→ Assigned task
Look below for the line with "Image resolution: width=734", then repeat it and all lines after it, exactly, minus any pictures.

══════════

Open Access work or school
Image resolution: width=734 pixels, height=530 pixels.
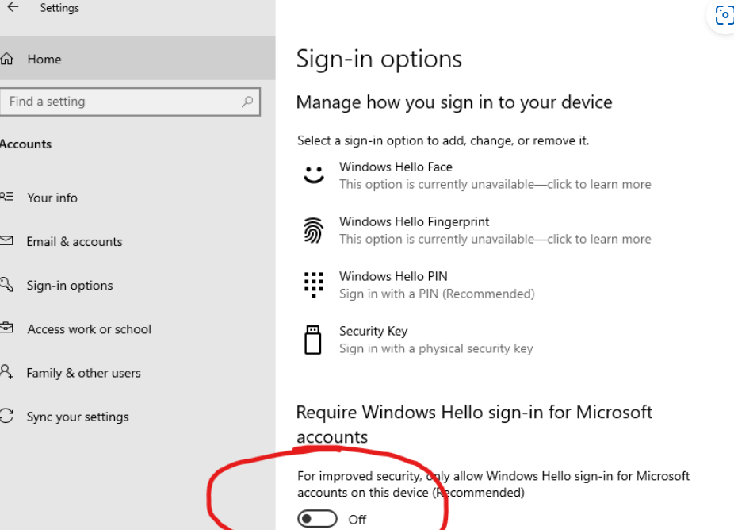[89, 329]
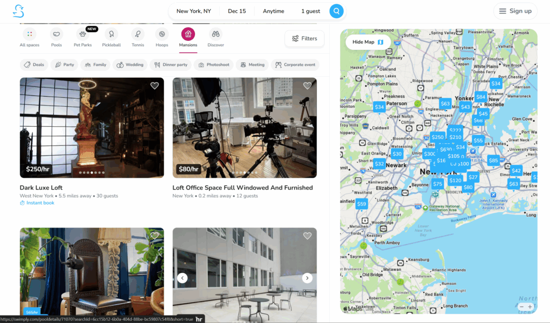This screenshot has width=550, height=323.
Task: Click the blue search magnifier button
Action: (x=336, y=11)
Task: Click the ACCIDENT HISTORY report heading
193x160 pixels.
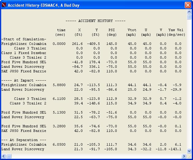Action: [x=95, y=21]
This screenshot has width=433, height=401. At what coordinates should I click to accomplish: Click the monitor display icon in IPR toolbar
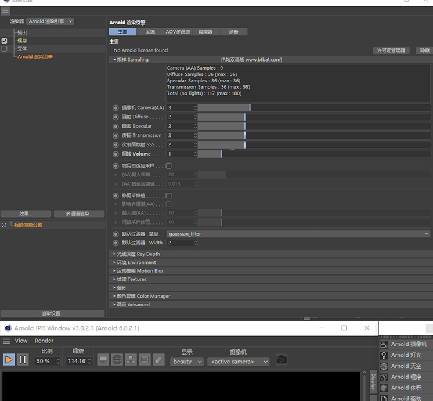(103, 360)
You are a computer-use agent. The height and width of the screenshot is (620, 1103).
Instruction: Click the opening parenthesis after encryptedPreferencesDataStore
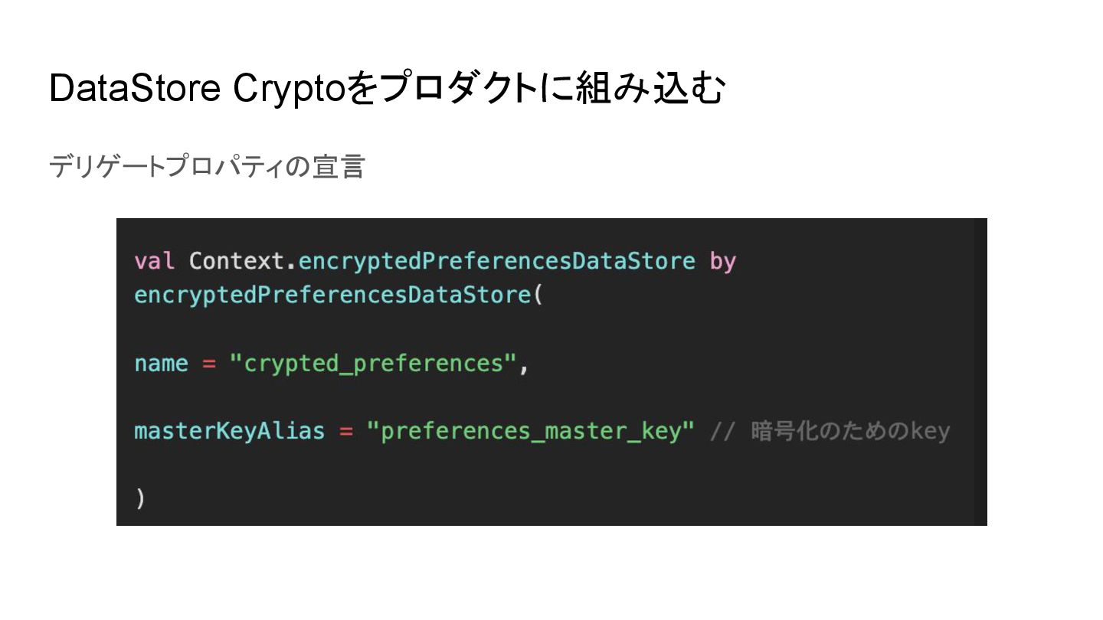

══════════

→ Finished exercise
Image resolution: width=734 pixels, height=530 pixels.
[89, 329]
This screenshot has width=550, height=323.
Task: Click the blue search magnifier button
Action: (x=336, y=11)
Task: Click the ACCIDENT HISTORY report heading
193x160 pixels.
Action: [x=95, y=21]
This screenshot has width=433, height=401. At what coordinates should I click to accomplish: Click the monitor display icon in IPR toolbar
(103, 360)
You are a computer-use agent. The height and width of the screenshot is (620, 1103).
Instruction: Click the opening parenthesis after encryptedPreferencesDataStore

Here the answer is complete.